* [Requirement]:
Rewrite the rows below so that every "Viewport" becomes "Window", with nothing else changed.

-=-=-=-=-

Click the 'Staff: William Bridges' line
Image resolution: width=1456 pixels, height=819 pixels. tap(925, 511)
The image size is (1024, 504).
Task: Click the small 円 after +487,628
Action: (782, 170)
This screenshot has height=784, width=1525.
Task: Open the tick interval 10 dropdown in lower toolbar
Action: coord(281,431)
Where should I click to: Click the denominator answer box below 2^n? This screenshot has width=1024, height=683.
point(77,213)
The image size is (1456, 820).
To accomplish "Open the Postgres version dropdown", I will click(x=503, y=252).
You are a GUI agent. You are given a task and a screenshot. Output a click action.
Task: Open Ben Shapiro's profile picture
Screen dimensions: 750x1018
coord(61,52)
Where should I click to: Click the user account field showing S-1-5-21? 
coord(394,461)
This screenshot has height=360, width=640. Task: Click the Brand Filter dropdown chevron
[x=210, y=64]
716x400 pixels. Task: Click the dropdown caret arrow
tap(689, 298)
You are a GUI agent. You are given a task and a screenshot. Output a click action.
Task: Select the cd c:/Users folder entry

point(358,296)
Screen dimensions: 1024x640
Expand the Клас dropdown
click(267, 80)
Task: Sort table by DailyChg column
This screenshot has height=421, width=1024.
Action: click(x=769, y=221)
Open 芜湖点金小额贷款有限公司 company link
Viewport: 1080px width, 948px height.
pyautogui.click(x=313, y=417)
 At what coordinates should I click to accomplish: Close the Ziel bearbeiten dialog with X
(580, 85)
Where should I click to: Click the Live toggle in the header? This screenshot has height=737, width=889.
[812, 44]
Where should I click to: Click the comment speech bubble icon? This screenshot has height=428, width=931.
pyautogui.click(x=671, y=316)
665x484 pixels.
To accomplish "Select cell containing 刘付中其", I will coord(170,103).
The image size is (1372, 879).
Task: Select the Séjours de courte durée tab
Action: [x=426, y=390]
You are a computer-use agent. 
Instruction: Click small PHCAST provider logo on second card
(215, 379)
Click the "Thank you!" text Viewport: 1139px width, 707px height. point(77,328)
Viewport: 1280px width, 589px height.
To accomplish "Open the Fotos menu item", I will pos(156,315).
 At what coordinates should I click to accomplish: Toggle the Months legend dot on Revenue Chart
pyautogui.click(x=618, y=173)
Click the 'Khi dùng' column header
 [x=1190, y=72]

-=-=-=-=-

* [Written solution]:
Click the 'Staff: William Bridges' line
Image resolution: width=1456 pixels, height=819 pixels. tap(925, 511)
The image size is (1024, 504).
Task: Click the small 円 after +487,628
Action: (782, 170)
This screenshot has height=784, width=1525.
Task: Open the tick interval 10 dropdown in lower toolbar
Action: coord(281,431)
Where should I click to: Click the denominator answer box below 2^n? This screenshot has width=1024, height=683.
point(77,213)
The image size is (1456, 820).
To accomplish "Open the Postgres version dropdown", I will click(x=503, y=252).
You are a GUI agent. You are given a task and a screenshot. Output a click action.
Task: Open Ben Shapiro's profile picture
Screen dimensions: 750x1018
coord(61,52)
Where should I click to: Click the user account field showing S-1-5-21? 
coord(394,461)
This screenshot has height=360, width=640. Task: Click the Brand Filter dropdown chevron
[x=210, y=64]
716x400 pixels. Task: Click the dropdown caret arrow
tap(689, 298)
You are a GUI agent. You are given a task and a screenshot. Output a click action.
Task: Select the cd c:/Users folder entry

point(358,296)
Screen dimensions: 1024x640
Expand the Клас dropdown
click(267, 80)
Task: Sort table by DailyChg column
This screenshot has height=421, width=1024.
Action: click(x=769, y=221)
Open 芜湖点金小额贷款有限公司 company link
Window: 1080px width, 948px height.
pyautogui.click(x=313, y=417)
 At what coordinates should I click to accomplish: Close the Ziel bearbeiten dialog with X
(580, 85)
Where should I click to: Click the Live toggle in the header? This screenshot has height=737, width=889.
[812, 44]
Where should I click to: Click the comment speech bubble icon? This screenshot has height=428, width=931.
pyautogui.click(x=671, y=316)
665x484 pixels.
To accomplish "Select cell containing 刘付中其", I will coord(170,103).
The image size is (1372, 879).
Task: Select the Séjours de courte durée tab
Action: [x=426, y=390]
You are a computer-use agent. 
Instruction: Click small PHCAST provider logo on second card
(215, 379)
Click the "Thank you!" text Window: 1139px width, 707px height. point(77,328)
Window: 1280px width, 589px height.
To accomplish "Open the Fotos menu item", I will pos(156,315).
 At what coordinates should I click to accomplish: Toggle the Months legend dot on Revenue Chart
pyautogui.click(x=618, y=173)
Click the 'Khi dùng' column header
 [x=1190, y=72]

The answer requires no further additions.